• **SHORT PROBLEM**
Reproduce every one of the rows below word for word, leaving the pictures out of your answer.

• **DATA FOR THIS TASK**
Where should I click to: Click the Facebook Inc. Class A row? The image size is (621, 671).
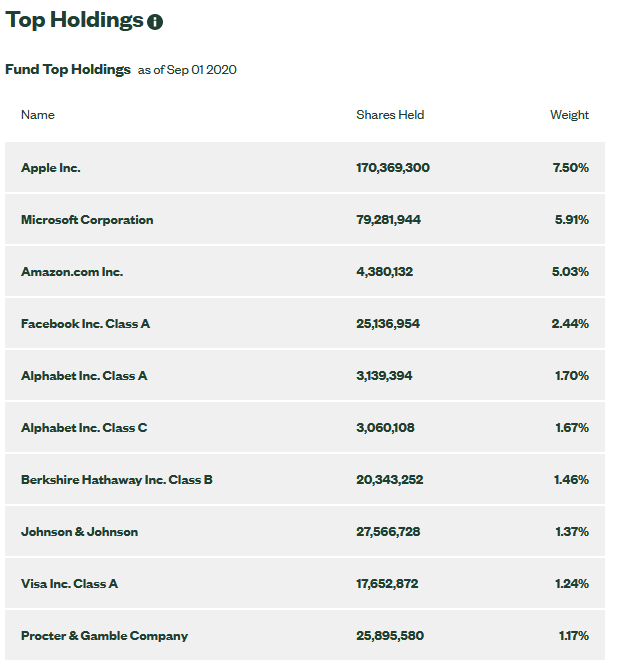tap(305, 324)
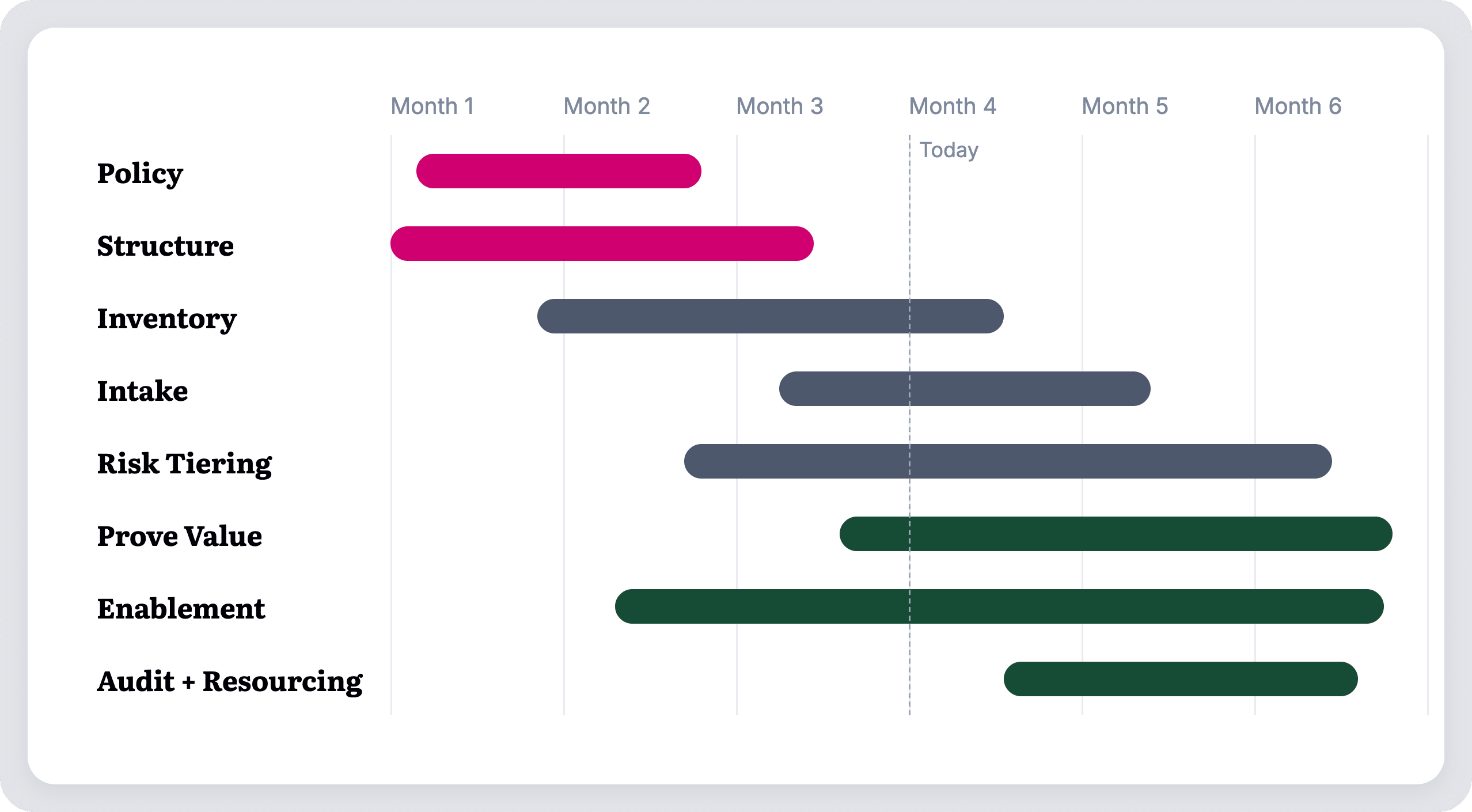Select the gray Intake task bar
This screenshot has width=1472, height=812.
(965, 389)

• **FINAL RESULT**
Where should I click to: Click the Facebook Inc. Class A row? The image size is (621, 671).
tap(305, 324)
Select the gray Intake task bar
This screenshot has width=1472, height=812.
(965, 389)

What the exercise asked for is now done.